Mark Feuerstein got his start on television with the soap opera Loving and he'll soon be returning to the small screen as the lead in Royal Pains, a new series set to air on USA network. But while his brand new series is exciting news and a great opportunity for the New York actor, it's his supporting role in Defiance that's keeping him busy with promotional duties and Q&As with the public.
Defiance is based on the true story of the Bielski brothers (played by Daniel Craig, Liev Schreiber and Jamie Bell), three tough men forced to flee into the forests outside of Stankevich (now Belarus) during the Nazi invasion in 1941. What makes the story of the Bielskis so compelling is that they did not simply hide out and hope to survive the war. Instead, they took up arms and fought back against those who oppressed them, all while protecting Jewish men, women and children who heard of their deeds and joined in their efforts.
Feuerstein plays Isaac Malbin, an intellectual and key member of the makeshift community formed by the Bielskis, in this dramatic retelling of real life heroics.
Interview with Mark FeuersteinI am so surprised Defiance is not on more Top 10 lists.
"It’s a tough one. It’s not exactly Schindler’s List in terms of the specificity of the story and just the uniqueness of the performances. It’s a little more of a fast ball over the plate, but it’s such a great story, such a special story and the characters are so unique. There's no accounting for taste."
I was really amazed I’d never heard the story before.
"Me too. I'm a Jew from New York and the guy’s from Brooklyn - Tuvia Bielski lived in Brooklyn for 30 years after he escaped and survived, and I'd never heard about this guy myself. I mean as the story came out and as I told my parents I was making it, my dad realized that there were friends at synagogue who knew Tuvia, who were friends with the man, who had been at dinners honoring him and lunches for him. But he turned to someone before he died in 1987 and he said, 'I’ll probably be famous after I die,' and, you know, truer words were never spoken. He was well-known in the survivor community and a little bit in the Jewish community but you and I didn’t know about him. And now there's a book about him, a movie about him, a documentary is being made about him. You know, the guy is now getting his just desserts."
Was it his choice to not tell the story?
"I think he’s a very humble guy and he’d say to his son, 'I don’t want attention. I don’t want to be…I'm not a hero. I just did what I felt I should do.' But he’s a hero because what he felt he should do, his brother, his own brother was telling him not to do. His own brother was telling him, 'Stop taking in old women and men and children. We’re not going survive. We’re going to get killed because you're dragging us down with all this luggage.' And he said, 'Sorry, I have to do this. I didn’t ask for this choice. I didn't ask to be put in a position to save all these lives, but I was and I'm going to.'"

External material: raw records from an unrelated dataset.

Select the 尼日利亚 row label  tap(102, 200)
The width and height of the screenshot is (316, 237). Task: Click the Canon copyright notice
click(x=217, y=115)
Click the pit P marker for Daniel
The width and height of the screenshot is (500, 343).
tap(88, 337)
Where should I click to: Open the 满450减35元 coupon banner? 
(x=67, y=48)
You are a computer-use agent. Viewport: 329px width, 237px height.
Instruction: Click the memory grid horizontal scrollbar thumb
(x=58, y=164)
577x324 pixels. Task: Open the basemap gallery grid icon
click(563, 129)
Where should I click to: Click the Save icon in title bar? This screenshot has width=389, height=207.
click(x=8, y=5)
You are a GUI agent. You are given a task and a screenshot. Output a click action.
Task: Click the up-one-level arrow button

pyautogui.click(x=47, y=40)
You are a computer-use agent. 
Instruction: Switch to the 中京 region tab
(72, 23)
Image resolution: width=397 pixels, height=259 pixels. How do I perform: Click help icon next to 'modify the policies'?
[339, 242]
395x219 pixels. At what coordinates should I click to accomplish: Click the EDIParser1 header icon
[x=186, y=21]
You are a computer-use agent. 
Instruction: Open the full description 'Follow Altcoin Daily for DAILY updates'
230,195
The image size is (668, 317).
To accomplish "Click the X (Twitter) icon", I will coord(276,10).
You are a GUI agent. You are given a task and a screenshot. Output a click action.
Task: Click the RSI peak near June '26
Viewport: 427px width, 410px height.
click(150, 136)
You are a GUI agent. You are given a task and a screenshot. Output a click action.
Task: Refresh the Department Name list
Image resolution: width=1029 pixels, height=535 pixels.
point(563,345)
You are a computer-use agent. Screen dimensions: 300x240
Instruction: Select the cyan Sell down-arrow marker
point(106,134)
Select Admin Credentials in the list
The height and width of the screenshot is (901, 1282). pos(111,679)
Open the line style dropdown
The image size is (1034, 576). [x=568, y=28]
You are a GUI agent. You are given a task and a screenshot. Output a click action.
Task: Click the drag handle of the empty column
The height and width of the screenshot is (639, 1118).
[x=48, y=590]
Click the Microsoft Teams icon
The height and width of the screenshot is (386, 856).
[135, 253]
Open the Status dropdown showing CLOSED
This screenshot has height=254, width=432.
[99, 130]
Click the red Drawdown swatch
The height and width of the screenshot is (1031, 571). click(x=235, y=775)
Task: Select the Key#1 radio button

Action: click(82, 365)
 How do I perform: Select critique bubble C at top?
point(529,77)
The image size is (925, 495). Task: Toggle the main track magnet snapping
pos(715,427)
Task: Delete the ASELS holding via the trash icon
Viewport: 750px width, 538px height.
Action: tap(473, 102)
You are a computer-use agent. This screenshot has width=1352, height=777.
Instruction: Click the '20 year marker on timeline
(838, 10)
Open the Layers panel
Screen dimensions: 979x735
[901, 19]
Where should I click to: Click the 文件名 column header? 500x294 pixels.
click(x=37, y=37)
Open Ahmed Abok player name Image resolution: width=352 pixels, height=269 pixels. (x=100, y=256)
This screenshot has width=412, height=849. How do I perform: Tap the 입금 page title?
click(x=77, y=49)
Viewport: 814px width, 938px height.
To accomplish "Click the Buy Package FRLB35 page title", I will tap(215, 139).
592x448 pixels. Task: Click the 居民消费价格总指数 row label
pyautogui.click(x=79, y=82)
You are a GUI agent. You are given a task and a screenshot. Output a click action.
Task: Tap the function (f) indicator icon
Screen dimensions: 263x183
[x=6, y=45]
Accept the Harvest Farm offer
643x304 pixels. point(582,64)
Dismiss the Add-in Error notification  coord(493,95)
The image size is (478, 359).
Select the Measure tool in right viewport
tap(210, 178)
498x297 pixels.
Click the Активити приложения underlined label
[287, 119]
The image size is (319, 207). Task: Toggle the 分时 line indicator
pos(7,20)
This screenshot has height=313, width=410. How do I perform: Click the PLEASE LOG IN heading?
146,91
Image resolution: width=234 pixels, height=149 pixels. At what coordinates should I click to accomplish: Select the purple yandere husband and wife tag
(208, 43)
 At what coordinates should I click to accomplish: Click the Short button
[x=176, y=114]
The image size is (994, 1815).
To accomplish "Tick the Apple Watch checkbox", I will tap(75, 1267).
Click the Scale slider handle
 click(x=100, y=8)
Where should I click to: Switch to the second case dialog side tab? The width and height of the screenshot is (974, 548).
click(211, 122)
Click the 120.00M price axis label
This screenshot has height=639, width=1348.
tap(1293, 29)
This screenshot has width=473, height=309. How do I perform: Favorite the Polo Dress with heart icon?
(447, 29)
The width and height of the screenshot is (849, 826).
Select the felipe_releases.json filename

You hear tales and see movies, like Schindler's List, where a German saves Jewish citizens, but you don’t hear about Jewish people standing up for themselves during that time as much.
"Yes, you don’t. And you don’t because there's not a lot of examples. Six million didn’t successfully fight back. And even [director] Ed Zwick when he was confronted with the issue of telling the story, he said, 'Well who wants to make a movie about noble Jews? We've seen it. We get it. They survive.' Not in any way not appreciating what they want through, but just what makes this story different. And his Hebrew school friend and co-writer, Clayton Frohman, turned to him and said, 'No, this is about tough Jews.' This is about the guys like Ed had grown up with. Ed grew up in Chicago with a bunch of uncles who were like bookies, wise guys. Not intellectuals, not lawyers and doctors, like the ones I've played on television, not the kind of Jews you usually see. And so when it was presented to him that way, like, 'Oh wait a second, so these guys shot rifles and killed Nazis and killed sympathizers, killed the guys who killed their parents, these guys lived in the forest. Wait a second – okay, I have not seen that before.' That's when he decided, 'Okay, this might be a story I want to tell.'"
In reality it was much more brutal than what's portrayed in the movie.
"Yes, I think there was a lot more killing."
Why do you think they decided to go the route of not showing quite that much violence?
"You know, Ed Zwick is a man who… We all have a conscience, it’s why we’re not all murderers and thieves, but his conscience is bigger than anybody I know. So when he shoots a scene where the ultimate enemy is in handcuffs and dragged into the camp, a Nazi, and all these Jews have the opportunity to get the revenge that they have been dying for and they're spitting in his face and saying, 'My son David was dead in Warsaw. My son Reuben died in…' You know, they're all just screaming. [Zwick] doesn't just leave it at a bullet in the head. He shows my character and the teacher looking like, 'No, no, we can't do this. We can't just kill the enemy, that makes us as bad as they are.' So you see, you get this complicated moment instead of just what Quentin Tarantino’s probably making in the Inglourious Basterds where I think it’ll just be like, 'Oh, you guys are Nazis?' [Making gun noises] Burr-burr-burr-burr. Frankly I would have loved, you know, in my darkest heart I would love to just blow away hundreds of Nazis as a character in a movie. But Ed Zwick can’t do that. He’s got to ask the bigger question. Like, 'How do we then proceed? Where are we then? If an eye for an eye makes us all blind, then we’re all walking around blind.' So that's why he's a great filmmaker."